Christmas tree farmers have renewed their push for the creation of a marketing and research program that conservative critics have dubbed a "Christmas tree tax." The U.S. Department of Agriculture (USDA) in 2011 moved to create a marketing and research program for Christmas trees that would have been similar to the "Got Milk?" or "Pork: The other white meat" campaigns. But the promotional push was put on hold amid an uproar from conservative groups and anti-tax advocates. Farmers haven't given up on the idea, and are now pushing to have the program authorized in the farm bill legislation that is being negotiated by the House and Senate.
There's an unfortunate pattern that emerges from time to time: a sensible policy measure will be considered, the right will misinterpret what the policy is, a deeply stupid controversy will ensue, and the policy itself will be shelved because of the inanity that often burdens our public discourse.
Consider, for example, a 2011 story involving Christmas trees. The industry, losing market share to artificial trees and foreign imports, eyed a national promotional campaign, similar to the programs that boosted the milk, cotton, and pork industries. Organizers launched the Christmas Tree Promotion, Research and Information Order, which included asking the Agriculture Department to approve a 15-cent fee, per tree, on domestic producers and importers.
No taxpayer money was involved, and the whole idea was requested by the industry, to benefit the industry, and to be paid for by the industry. The Agriculture Department solicited public feedback and then gave the industry the green light to proceed.
Within a week, right-wing activists had gone berserk, insisting the Obama administration wants to impose a new "tax" on Christmas trees. National Christmas Tree Association spokesman Rick Dungey tried to explain this "has absolutely nothing to do with Obama," and "it's not a tax," but it was too late -- the organized outrage spread and the measure was scrapped.

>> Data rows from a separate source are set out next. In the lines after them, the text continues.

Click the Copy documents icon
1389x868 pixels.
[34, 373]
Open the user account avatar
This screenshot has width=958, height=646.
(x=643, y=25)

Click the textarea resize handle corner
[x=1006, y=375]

But here's the thing: the Christmas tree industry still likes the idea and still considers the promotional campaign important. It's not their fault conservative media lies derailed a worthwhile proposal, so they're hoping to give this another try.
Again, the campaign wouldn't cost taxpayers a penny -- the only reason the government is involved at all is that federal officials oversee USDA "check-off" programs -- and would presumably give U.S. tree farmers a boost.
The Heritage Foundation has said it will oppose the policy measure, citing "the principle of it."